Tuesday, July 26, 2011
Attack of the Error Bars
On the month over month, the reported national change was 1%, absolute value. I'm not going to tell you whether that was negative or positive, because the 90% confidence interval is +/- 12.5%, so 1% either way means "we haven't the foggiest".
Turning to the monthly year over year stats, we find ourselves in pretty much the same position. The national change was 1.6%, absolute value. The sign means nothing because the 90% confidence interval is +/- 14.1%. In short, we don't know. The only YoY stat that means something is for the northeastern region, in which June sales fell 51.5% over the year. However that is misleading unless you know that the 90% confidence interval is +/- 25%, i.e, don't be too impressed. A rather small change could take that number outside the interval.
Turning then to the YTD YoY stats, we note that we are still negative, but not acutely so. Nationally we are down 11.9%, with a 90% confidence interval of 4.8%. So moderately negative, but not hugely so and it's a good guess that this is flattening out.
In short, my conclusion is that we are bouncing along the bottom, and I do expect some small improvement next year. It is historically significant, however, that sales have reached such low rates (to the point that we cannot tell whether they are rising or falling):
The basis for my forecast for improvement next year is that sales really cannot get any worse, and that historically after five years you do see slow improvement! Throwing any more federal money into a market this bad is pointless - we have wasted the money spent so far and we might as well just let time fix it. It will be cheaper and more effective.
I now conclude this epistemological rant. This report does not matter. It will not matter this year.
bits and link below:
"Ultimately, employment remains the key to the outlook for the economy and the housing market. If the tentative labor market recovery falters amid signs of a slowdown in consumer demand, it could jeopardize the projected moderate rebound in home sales later this year. Continued deterioration in home prices, tight lending standards, and households' desire to reduce their debt loads much further are among the main risks to the housing market and the overall economy."
The report also points to the vulnerability of the banking sector to mortgage-related risk. Recently the Federal Reserve began to auction off low-quality mortgage-related assets associated with its take-over of AIG. The auctions did not go well and severely disrupted the private label market and caused market participants to mark down asset values on banks' balance sheets. The program has been suspended.

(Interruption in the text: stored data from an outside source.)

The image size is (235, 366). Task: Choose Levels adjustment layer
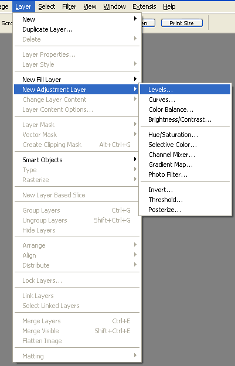[185, 90]
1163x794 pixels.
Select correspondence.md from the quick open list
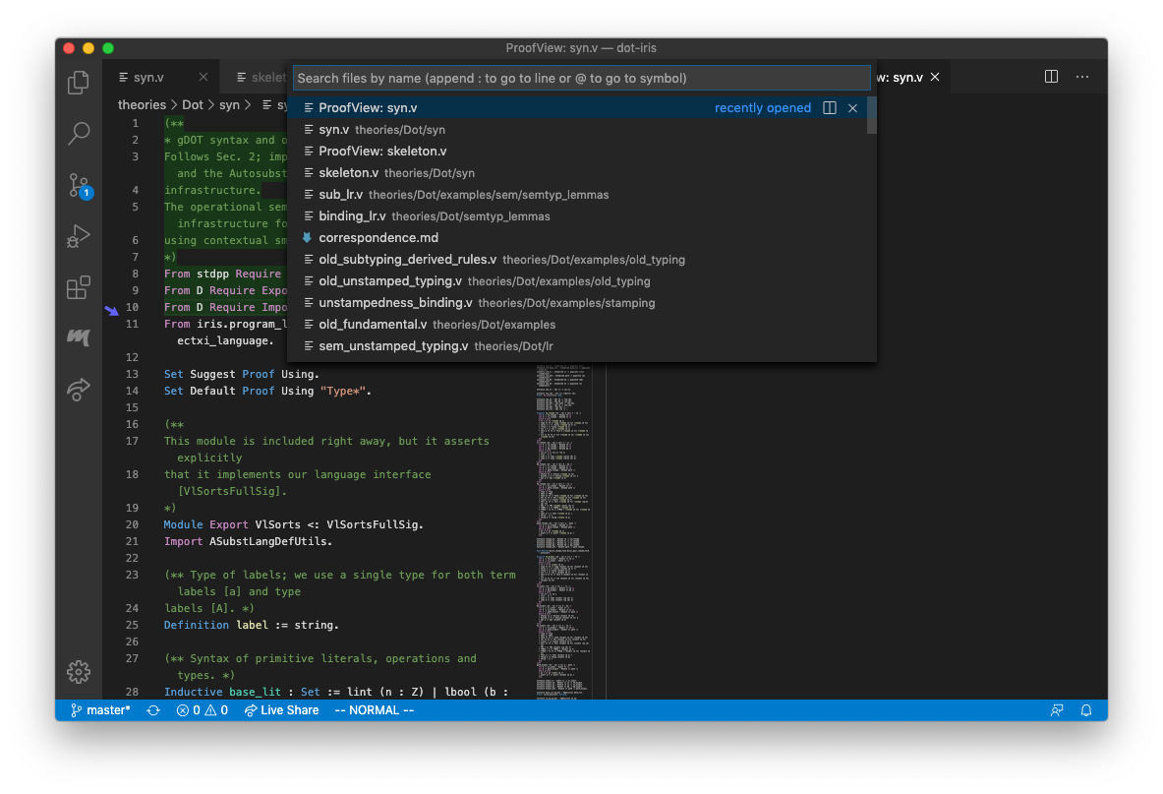pyautogui.click(x=379, y=237)
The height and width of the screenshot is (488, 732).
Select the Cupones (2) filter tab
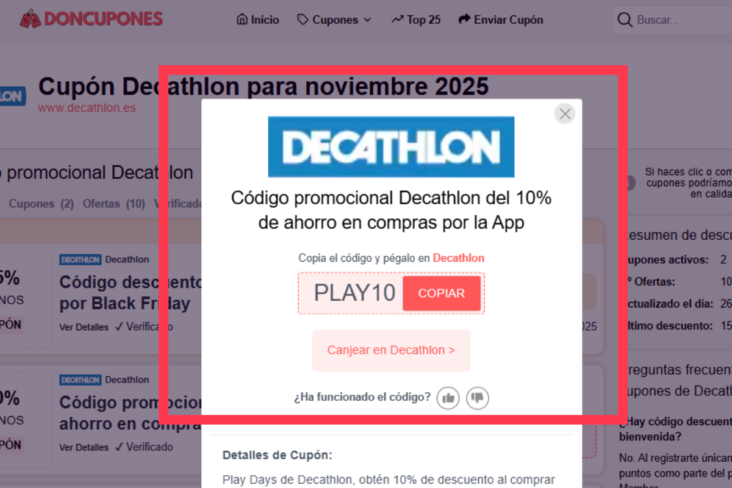click(x=41, y=204)
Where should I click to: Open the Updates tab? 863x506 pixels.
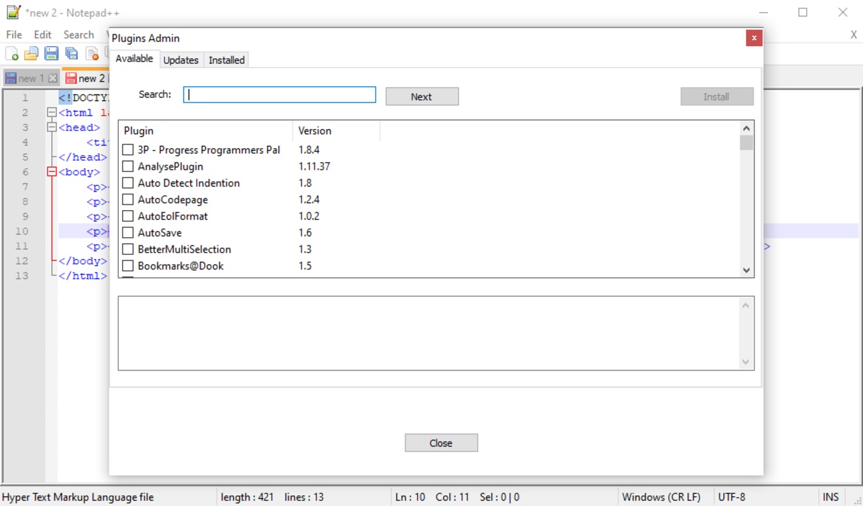tap(181, 60)
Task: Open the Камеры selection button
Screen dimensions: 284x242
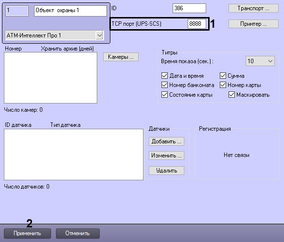Action: click(121, 57)
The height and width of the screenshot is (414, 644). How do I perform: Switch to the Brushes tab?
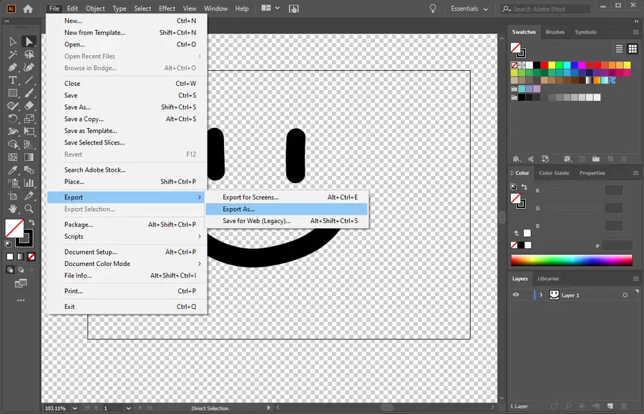point(555,32)
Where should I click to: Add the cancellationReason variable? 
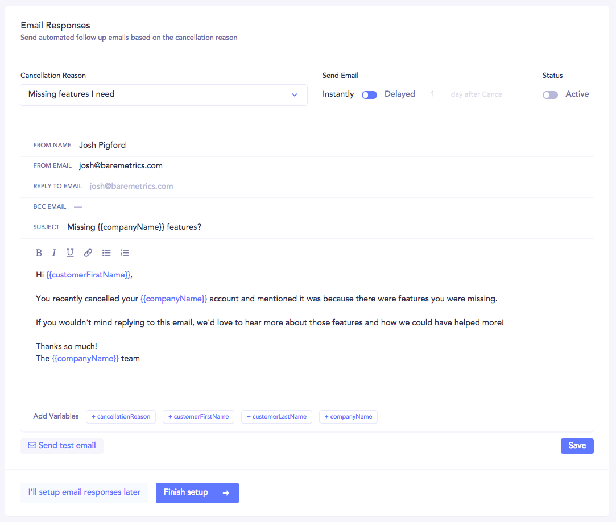(x=121, y=417)
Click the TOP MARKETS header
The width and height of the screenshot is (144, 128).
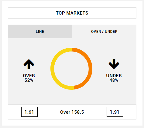(72, 13)
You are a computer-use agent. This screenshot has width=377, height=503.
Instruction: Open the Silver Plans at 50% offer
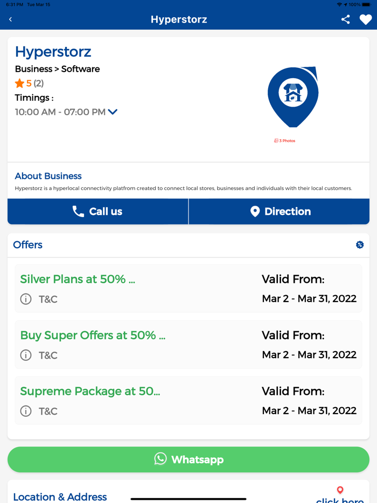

Employment and real incomes of the population after taxes will determine the fate of the entire housing market.
What Congress decides to do fiscally is thus going to outweigh everything else. Also energy policy is crucially important. Currently the US economy has a fatal flaw, and it is a failure to exploit our reliable and efficient energy sources in favor of adopting unbelievably expensive and unreliable energy sources.
Germany's economy will be taken down by their energy policy if they do not change it. Let it be the warning to us.